> 抜粋した文章
診療の現場では、「珍しい病気ではなくて、一般的な病気や命に関わる病気を最初に考えなさい」と教わる。
確かにその通りなのだが「じゃあ珍しい病気はどうやって診断するのか?」という疑問については答えてもらえない、
國松淳和先生の「ニッチなディジーズ」はそんな疑問に答えてくれる、マニアックで面白い教科書である。
取り上げられているのは、橋本脳症、アイザックス症候群、シトルリン血症などなどの珍しい病気の数々。
この本のコンセプトは以下の通り。
今まで経験が無くても、今日出会うかもしれない。それが最初で最後かもしれない。そういう疾患を偶然ではなく、必然で引き込めるようにすること。
「ニッチなディジーズ」の感想
読み進めていくと、國松先生はなかなかのマニアだということが分かる。
ハッキリ言ってしまえば私は「レアモノ好き」なんです。
モンシロチョウの生態調査じゃなくて、オオムラサキのオスを生け捕りにして丁寧に標本にしたいというだけなんですよ。
オオムラサキとは
日本に分布するタテハチョウ科の中では最大級の種類。オスの翅の表面は光沢のある青紫色で美しい。都市近郊では地域絶滅の危機に瀕する産地もある。
(Wikipediaより)
昆虫についてはよく分からないが、この先生の考え方には共感できる。
自分もレアものが大好きだ。
皮膚科の魅力は「見た目で診断がつくこと」なんて言われたりもするが、正直、見た目だけで湿疹を診断しても別に面白くはない。
レアな病気をみつけて学会発表、論文にもっていくのが自分の診療のモチベーションであり、皮膚科の醍醐味だと思っている。
その点では皮膚病は3000種類以上あるといわれていて、レアものには事欠かない。
レアもの好きのマニアには皮膚科はオススメできる(診断がついても治療法はない、という場合も多いけれど)。
▼皮膚科の病気の種類についてはこちら▼
レアケースを診断するためには
それでは一度もみたことがない病気をどうやって診断したらよいのだろうか。

> 入力データ

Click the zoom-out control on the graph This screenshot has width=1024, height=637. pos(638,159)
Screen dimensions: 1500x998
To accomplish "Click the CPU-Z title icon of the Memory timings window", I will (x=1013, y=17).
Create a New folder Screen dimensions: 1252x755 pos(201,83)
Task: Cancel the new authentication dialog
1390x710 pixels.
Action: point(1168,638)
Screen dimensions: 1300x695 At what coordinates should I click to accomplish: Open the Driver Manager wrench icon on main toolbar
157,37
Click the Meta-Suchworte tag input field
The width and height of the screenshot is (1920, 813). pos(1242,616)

> やること
1 – 抜粋した文章の「取り上げられているのは、橋本」から「したいというだけなんですよ。」までを、「標本」を「コレクション」に書き換えて出してください。
2 – 抜粋した文章の「皮膚科の魅力は」で始まる段落を、大事な内容を残して短く書き直してください。
データは、この文章とは別のところから集めたものです。

> 答えの例
1 –
取り上げられているのは、橋本脳症、アイザックス症候群、シトルリン血症などなどの珍しい病気の数々。
この本のコンセプトは以下の通り。
今まで経験が無くても、今日出会うかもしれない。それが最初で最後かもしれない。そういう疾患を偶然ではなく、必然で引き込めるようにすること。
「ニッチなディジーズ」の感想
読み進めていくと、國松先生はなかなかのマニアだということが分かる。
ハッキリ言ってしまえば私は「レアモノ好き」なんです。
モンシロチョウの生態調査じゃなくて、オオムラサキのオスを生け捕りにして丁寧にコレクションにしたいというだけなんですよ。

2 – 皮膚科の魅力は見た目で診断できることだと言われるが、見た目だけで湿疹を診断しても正直面白くはない。